Что касается меня, я пока не знал, чем заняться. Но я не собирался сидеть сложа руки и прячась, как собака от палки, хотя приютившие меня люди были добры и благородны. Однажды в дровяном сарае я нашел старую заржавевшую шпагу, трофей из героического военного похода, в котором, должно быть, участвовал кто-то из Букбиндеров. Я ощутил странную дрожь, вновь сжав оружие в руке, и понял: пришло время совершить нечто грандиозное — мне необходимо покончить с мирным прозябанием, потому что всегда противник встречает нас сталью: будь то сталь алебарды стражников или топор палача. Но я понимал, что в одиночку я много не добьюсь. Это было начало чего-то нового, почти вслепую… Я чувствовал, как трепещу — еще никогда я не испытывал такой решимости и такого просветления: меня не пугало, что моя авантюра перерастет в войну, так как это единственное, за что стоит бороться, бороться, чтобы освободиться от угнетения.

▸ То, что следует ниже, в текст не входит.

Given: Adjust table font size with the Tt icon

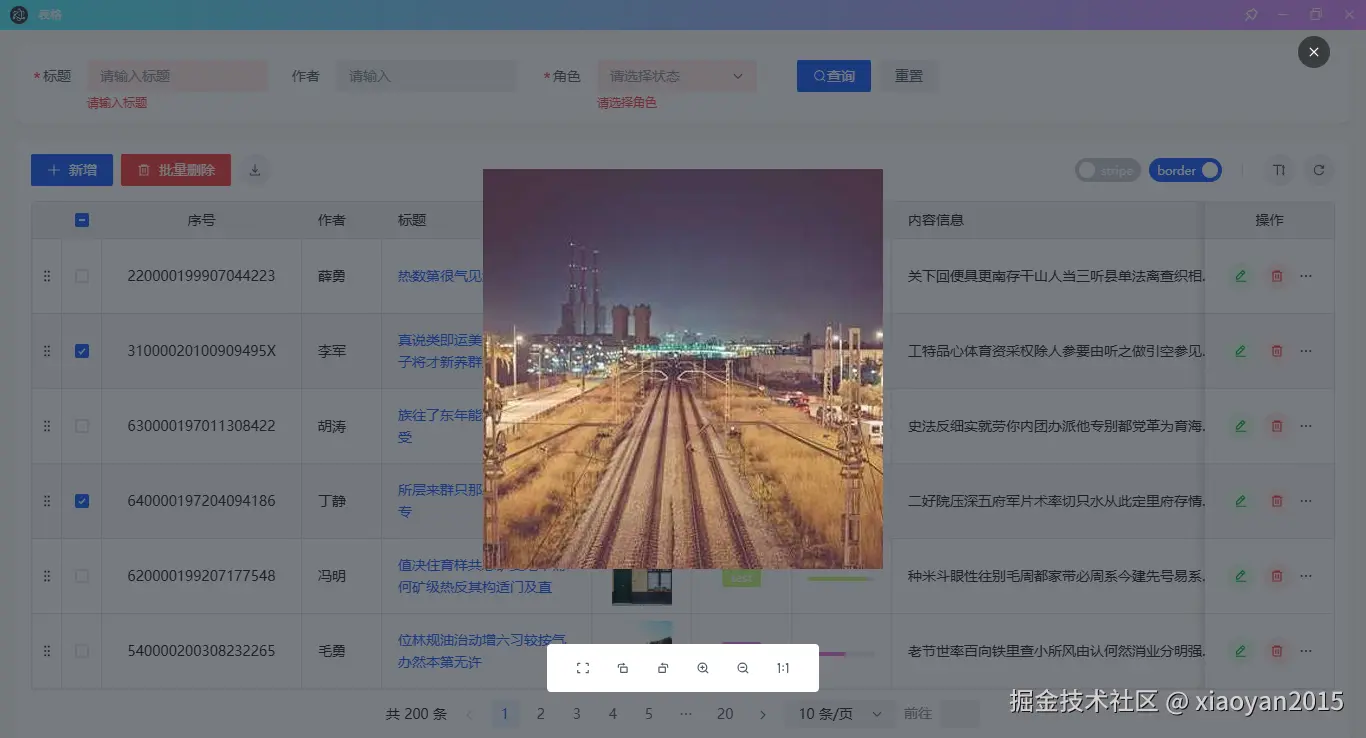Looking at the screenshot, I should (1279, 170).
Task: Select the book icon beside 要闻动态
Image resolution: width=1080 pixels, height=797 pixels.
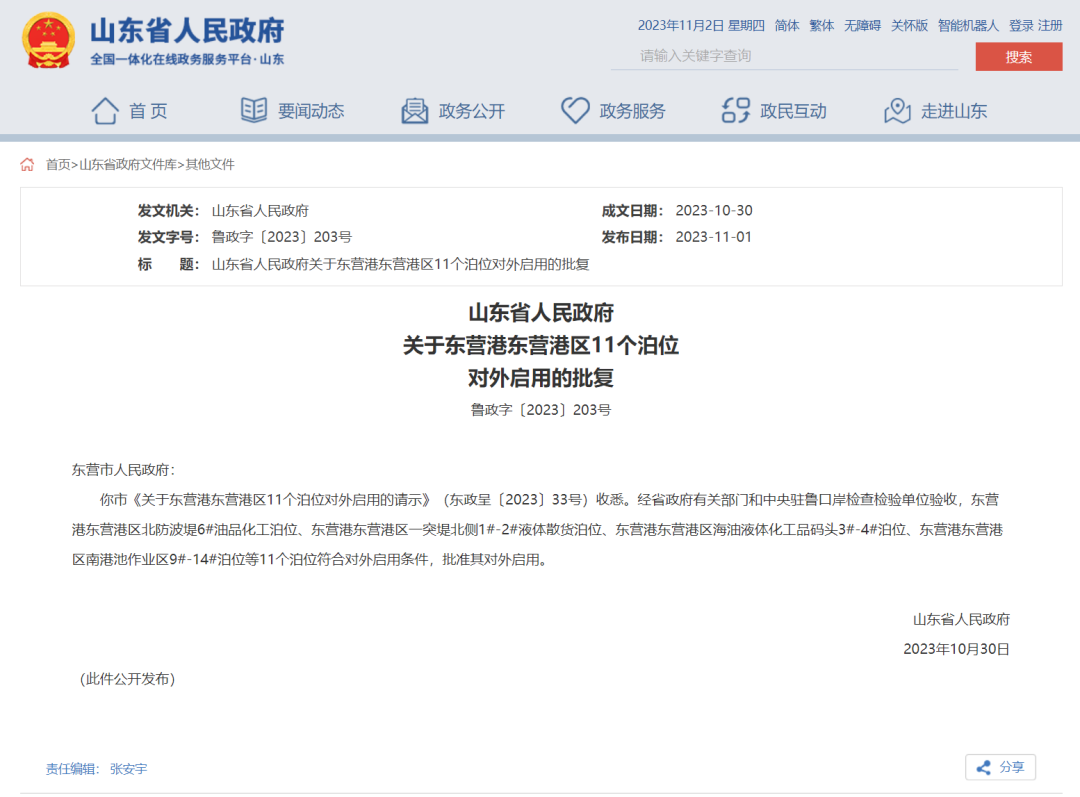Action: click(255, 110)
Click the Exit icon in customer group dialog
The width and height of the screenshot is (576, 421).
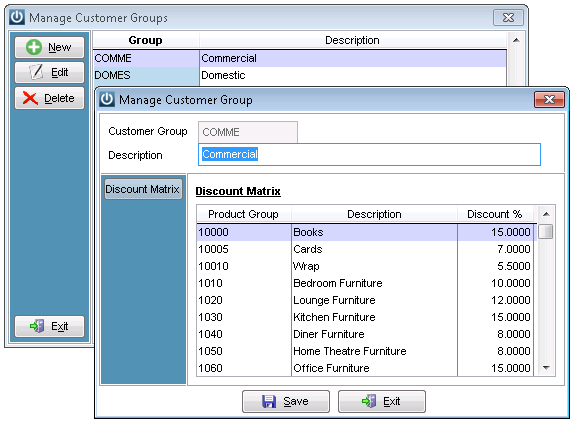[369, 401]
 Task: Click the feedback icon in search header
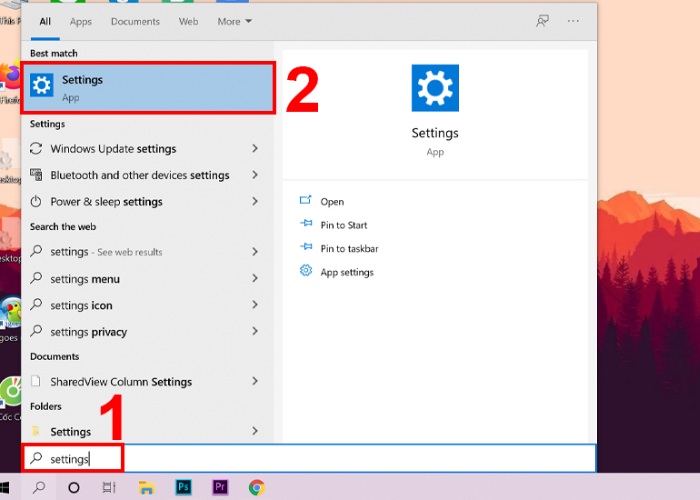(x=542, y=21)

Гофман может и дальше продолжать плодить мучеников, я буду искать бойцов. И причиню властям еще немало неприятностей.
А теперь, друг мой, я действительно уверен, мне пора оставить тебя и оправиться в постель — я очень устал. Продолжим завтра, если не возражаешь.
31
Состояние покоя или пассивное сопротивление (нем.).